All of this (and plenty more) for daring to exist inside a female body and refusing to be ashamed of it.

In my life I have been lucky. This is what it looks like to be lucky. None of these men were too violent or got too angry or succeeded in getting me alone. I have a good support system, good friends who look out for me, and I’m not afraid to tell people to fuck off.

Too many other women I know (and don’t know) have not been this “lucky.” 1 in 4 college-aged women are sexually assaulted. 1 in 4. This is a widespread issue. It is not a “women’s” issue. It is not something to be swept under the rug. It is the direct result of a society that still degrades and belittles women, that places too much importance on violent, repressive masculinity.

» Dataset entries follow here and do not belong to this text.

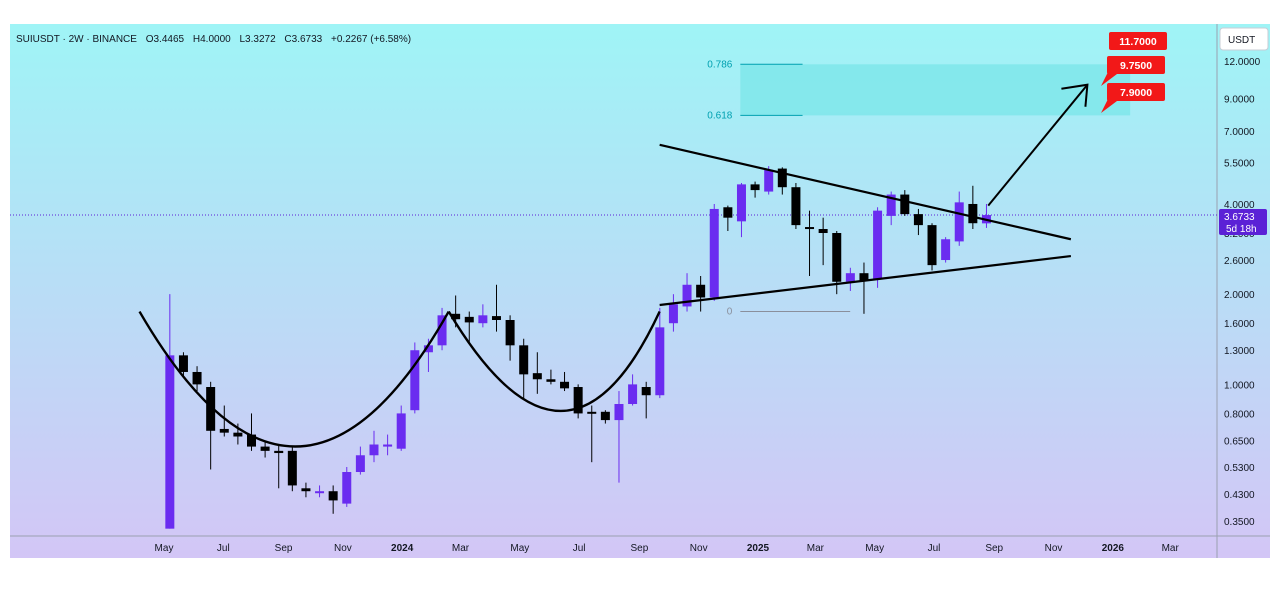 The image size is (1280, 612). I want to click on currency-button-bg, so click(1244, 39).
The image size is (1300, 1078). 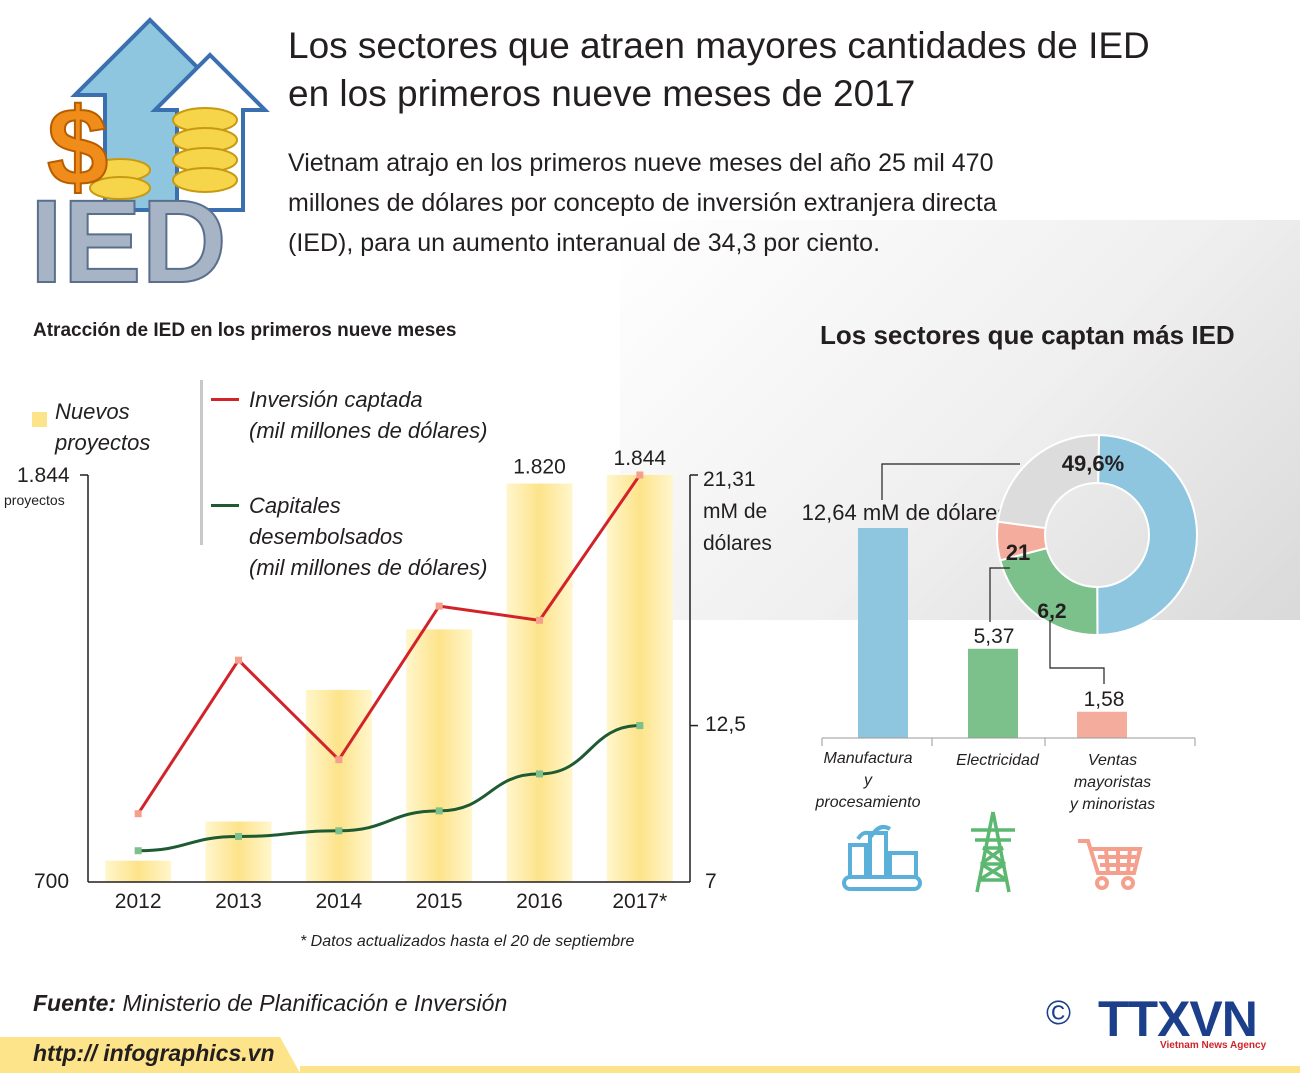 I want to click on bar-2016, so click(x=540, y=682).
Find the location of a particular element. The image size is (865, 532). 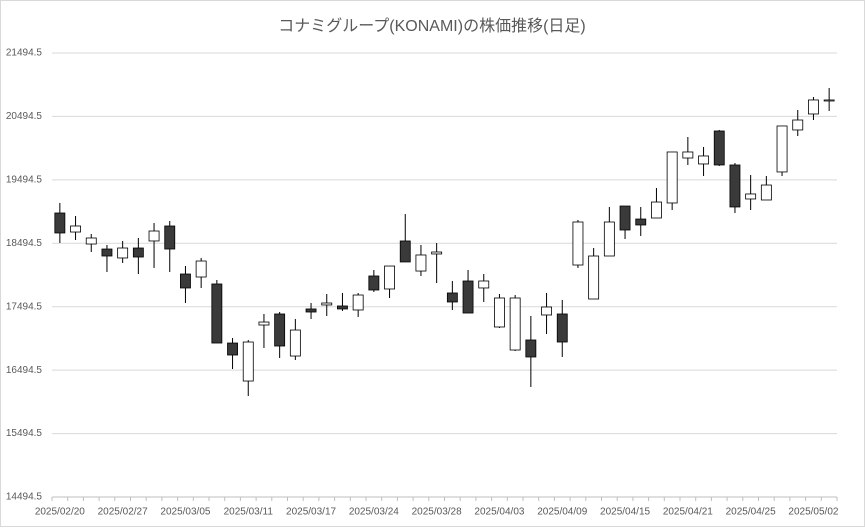

y-tick-label: 20494.5 is located at coordinates (24, 116).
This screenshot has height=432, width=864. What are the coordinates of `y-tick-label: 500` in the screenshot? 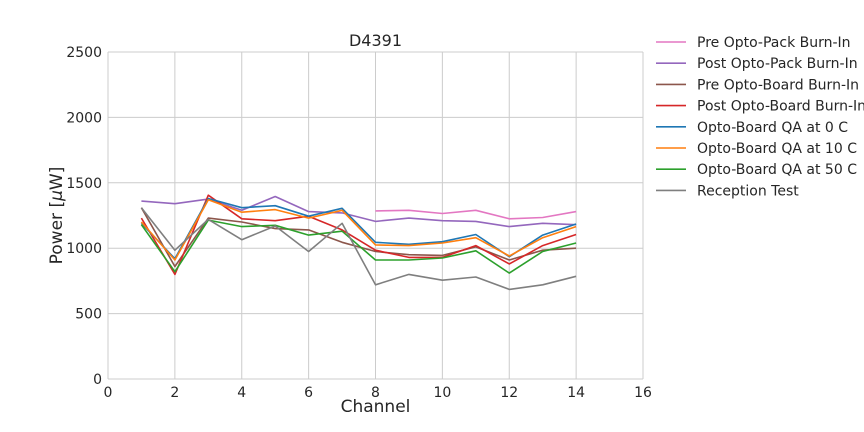 It's located at (88, 315).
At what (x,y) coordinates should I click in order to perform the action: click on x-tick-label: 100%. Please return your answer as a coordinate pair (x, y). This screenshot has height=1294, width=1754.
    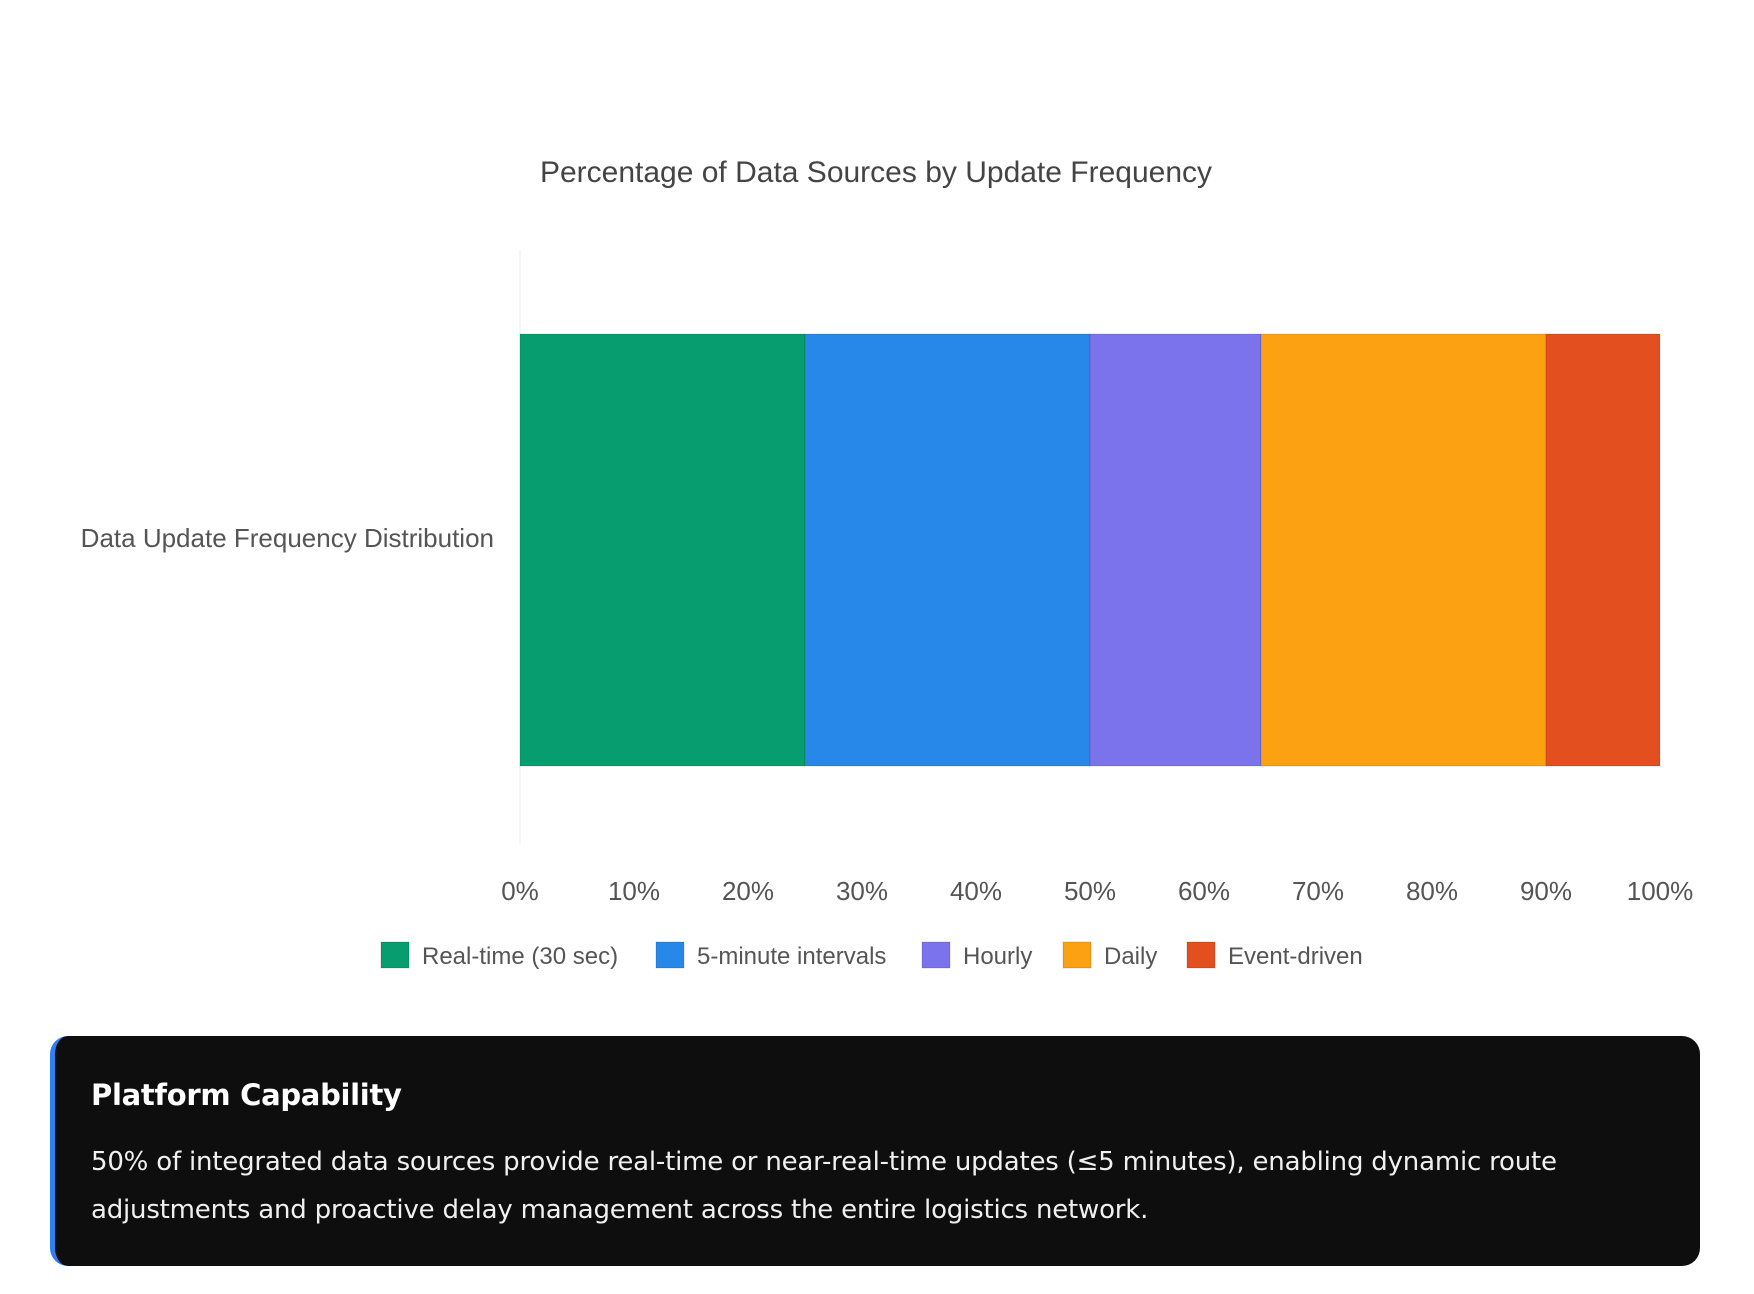
    Looking at the image, I should click on (1660, 891).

Every single little girl learns how to say no, learns not to leave her drink unattended, learns to go everywhere in pairs, learns how to aim the pepper spray, learns how not to go out after dark, but if you do, hold your keys in your hand like a fist and keep your finger on the 911 button.

This society blames and degrades victims and survivors by what they were wearing and what they were drinking and who they were with, but the onus should not be on women (or any survivors) to protect or defend themselves.

This is an issue that stems from toxic masculinity, first and foremost. Men believing and being conditioned that they’re entitled to whatever they want, whenever they want, including women’s bodies.

If you have sons, teach them boundaries. Teach them that they are not entitled to ANYTHING from ANY woman. Teach them to stand up and say something if their friends are acting shitty.

The only way we’re going to end this is if we do it together. And a big part of that is to stop making excuses for the men in our lives. Stop being complicit in your own destruction. Being “one of the boys” or being a “cool girl” who laughs it off when their guy friends say gross things will not grant you any favors from them.

Now for a disclaimer: I know there are incredible men in the world. I have had the great fortune of knowing and loving some truly amazing men. That’s not what this story is about right now, so don’t even bother coming in here with the #NotAllMen stuff.

We need change. We need some sort of revolution. Excusing this stuff in our media, in our government, in our homes, it has to stop. There is never any excuse. Men, be better allies. Stand up to your friends. Don’t excuse locker room talk.

Listen to women’s stories. We all have them. Learn and do better.